Copy word for word the lines of the listing below, beginning at the line that has "search magnifier icon" and stopping after the line that has "[x=109, y=492]". Give only those lines.

Data entries
※
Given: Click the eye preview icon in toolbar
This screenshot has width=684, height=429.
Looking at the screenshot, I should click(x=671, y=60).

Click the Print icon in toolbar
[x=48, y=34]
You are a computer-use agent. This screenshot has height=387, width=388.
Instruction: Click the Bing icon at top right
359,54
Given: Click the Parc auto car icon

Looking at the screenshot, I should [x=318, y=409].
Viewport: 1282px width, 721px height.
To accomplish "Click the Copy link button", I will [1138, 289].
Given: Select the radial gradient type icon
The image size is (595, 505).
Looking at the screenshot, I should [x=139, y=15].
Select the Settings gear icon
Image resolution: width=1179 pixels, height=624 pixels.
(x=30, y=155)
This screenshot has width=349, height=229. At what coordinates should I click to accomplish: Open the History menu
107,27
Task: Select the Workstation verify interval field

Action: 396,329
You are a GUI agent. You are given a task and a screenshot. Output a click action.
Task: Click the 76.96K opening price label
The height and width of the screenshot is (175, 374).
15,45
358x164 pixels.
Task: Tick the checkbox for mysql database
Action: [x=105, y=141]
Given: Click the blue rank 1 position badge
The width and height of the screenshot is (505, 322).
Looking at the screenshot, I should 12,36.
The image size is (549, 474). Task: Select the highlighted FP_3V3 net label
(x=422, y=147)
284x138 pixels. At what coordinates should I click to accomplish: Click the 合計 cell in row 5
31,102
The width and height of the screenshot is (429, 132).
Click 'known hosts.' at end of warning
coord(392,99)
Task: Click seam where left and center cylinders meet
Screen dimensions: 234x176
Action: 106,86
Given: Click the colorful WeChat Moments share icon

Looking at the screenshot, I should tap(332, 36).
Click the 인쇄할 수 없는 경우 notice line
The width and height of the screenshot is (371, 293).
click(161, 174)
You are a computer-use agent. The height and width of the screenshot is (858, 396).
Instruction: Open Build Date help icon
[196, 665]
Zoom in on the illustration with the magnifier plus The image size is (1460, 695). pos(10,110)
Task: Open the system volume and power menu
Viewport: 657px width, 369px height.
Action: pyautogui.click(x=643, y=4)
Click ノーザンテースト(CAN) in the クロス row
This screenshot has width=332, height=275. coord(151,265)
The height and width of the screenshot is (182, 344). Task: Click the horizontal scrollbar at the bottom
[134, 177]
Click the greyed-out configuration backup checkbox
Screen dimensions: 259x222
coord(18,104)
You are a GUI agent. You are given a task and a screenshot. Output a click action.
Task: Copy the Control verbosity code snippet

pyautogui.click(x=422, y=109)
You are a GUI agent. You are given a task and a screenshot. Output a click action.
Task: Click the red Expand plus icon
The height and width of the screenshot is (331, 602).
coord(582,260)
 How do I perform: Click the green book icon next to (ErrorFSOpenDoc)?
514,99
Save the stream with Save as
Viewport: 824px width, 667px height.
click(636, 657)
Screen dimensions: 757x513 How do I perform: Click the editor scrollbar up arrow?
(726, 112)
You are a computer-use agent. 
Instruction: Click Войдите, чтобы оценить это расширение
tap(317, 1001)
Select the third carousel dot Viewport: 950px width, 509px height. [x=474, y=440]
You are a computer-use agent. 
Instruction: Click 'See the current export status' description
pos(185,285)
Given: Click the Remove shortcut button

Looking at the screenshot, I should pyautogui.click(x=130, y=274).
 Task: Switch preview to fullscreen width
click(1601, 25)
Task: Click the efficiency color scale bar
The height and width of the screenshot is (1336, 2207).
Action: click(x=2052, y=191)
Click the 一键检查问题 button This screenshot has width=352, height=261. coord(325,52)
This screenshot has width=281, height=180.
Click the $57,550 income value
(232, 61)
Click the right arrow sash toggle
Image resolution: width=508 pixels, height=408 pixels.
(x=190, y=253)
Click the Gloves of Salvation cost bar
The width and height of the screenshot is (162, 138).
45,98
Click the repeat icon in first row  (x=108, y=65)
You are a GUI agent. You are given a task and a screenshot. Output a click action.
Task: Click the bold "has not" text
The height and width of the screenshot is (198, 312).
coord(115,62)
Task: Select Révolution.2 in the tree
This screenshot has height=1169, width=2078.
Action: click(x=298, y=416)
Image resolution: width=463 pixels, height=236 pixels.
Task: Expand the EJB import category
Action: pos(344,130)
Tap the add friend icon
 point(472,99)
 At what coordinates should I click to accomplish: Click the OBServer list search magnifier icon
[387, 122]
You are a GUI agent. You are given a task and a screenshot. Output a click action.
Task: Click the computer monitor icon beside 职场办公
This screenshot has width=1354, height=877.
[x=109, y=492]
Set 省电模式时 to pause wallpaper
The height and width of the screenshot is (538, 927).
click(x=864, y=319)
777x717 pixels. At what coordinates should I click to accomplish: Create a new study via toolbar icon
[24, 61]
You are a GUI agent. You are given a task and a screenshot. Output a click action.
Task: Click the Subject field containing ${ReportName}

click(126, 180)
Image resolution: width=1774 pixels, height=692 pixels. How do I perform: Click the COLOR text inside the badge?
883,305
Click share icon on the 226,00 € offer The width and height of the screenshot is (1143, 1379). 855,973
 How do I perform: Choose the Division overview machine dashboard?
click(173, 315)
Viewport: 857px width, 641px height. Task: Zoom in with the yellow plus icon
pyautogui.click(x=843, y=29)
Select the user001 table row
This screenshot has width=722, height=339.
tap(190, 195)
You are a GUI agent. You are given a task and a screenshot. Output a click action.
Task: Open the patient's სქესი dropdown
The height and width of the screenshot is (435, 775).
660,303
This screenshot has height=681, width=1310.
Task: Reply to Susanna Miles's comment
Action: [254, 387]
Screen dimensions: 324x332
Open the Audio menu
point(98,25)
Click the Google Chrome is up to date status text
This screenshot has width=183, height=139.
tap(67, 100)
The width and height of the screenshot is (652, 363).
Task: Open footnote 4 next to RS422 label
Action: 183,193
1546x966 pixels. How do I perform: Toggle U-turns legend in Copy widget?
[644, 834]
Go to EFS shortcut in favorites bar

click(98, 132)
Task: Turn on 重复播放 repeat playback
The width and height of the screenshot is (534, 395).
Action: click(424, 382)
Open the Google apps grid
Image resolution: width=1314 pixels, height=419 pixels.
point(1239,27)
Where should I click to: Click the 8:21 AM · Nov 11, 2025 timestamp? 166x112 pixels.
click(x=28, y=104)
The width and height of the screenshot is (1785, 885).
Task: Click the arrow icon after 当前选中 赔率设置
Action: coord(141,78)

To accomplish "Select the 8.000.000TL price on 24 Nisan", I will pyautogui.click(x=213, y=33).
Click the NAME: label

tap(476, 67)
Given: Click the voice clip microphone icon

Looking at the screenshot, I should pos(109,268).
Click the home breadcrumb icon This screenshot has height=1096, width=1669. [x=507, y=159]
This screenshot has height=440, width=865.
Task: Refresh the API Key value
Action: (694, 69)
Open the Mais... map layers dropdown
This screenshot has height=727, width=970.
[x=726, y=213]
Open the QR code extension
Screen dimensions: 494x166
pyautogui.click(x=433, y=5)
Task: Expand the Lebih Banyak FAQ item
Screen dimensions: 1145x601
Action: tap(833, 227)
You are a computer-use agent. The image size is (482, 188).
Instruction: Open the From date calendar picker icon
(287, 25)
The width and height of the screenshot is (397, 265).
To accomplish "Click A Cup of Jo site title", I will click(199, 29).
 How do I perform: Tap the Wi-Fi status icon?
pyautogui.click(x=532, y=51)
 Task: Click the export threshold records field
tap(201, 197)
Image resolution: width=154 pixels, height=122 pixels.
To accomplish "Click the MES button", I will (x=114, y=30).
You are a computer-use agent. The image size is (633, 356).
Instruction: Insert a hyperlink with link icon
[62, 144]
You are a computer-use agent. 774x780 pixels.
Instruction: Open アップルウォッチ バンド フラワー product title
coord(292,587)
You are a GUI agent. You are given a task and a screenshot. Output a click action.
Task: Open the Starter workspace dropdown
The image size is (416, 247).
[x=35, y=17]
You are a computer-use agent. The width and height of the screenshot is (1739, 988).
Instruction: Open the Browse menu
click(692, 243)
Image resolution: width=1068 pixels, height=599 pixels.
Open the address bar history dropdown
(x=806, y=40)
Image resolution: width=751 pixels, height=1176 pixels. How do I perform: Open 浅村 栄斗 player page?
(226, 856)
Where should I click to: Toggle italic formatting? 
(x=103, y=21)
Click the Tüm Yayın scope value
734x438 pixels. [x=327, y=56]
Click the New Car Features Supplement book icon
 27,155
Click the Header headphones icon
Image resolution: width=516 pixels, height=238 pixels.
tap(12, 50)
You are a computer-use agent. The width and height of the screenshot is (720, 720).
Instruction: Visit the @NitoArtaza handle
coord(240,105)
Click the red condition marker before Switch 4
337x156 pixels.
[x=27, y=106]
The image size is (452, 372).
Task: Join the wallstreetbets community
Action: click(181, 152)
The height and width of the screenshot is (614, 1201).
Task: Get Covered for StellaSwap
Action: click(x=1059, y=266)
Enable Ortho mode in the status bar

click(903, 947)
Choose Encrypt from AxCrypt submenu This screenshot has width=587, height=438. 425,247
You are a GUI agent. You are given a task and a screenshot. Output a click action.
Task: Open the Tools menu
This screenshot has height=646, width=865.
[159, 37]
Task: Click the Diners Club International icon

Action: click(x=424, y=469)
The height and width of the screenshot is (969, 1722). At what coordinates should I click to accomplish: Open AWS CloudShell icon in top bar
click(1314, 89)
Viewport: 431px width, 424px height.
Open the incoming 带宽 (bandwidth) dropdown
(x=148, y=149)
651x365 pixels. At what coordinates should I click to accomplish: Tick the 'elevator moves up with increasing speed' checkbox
※
Output for this task
 At what coordinates should I click to accomplish: Click the OBServer list search magnifier icon
[387, 122]
You are a GUI agent. You are given a task and a screenshot. Output a click action.
Task: Click the computer monitor icon beside 职场办公
This screenshot has width=1354, height=877.
[x=109, y=492]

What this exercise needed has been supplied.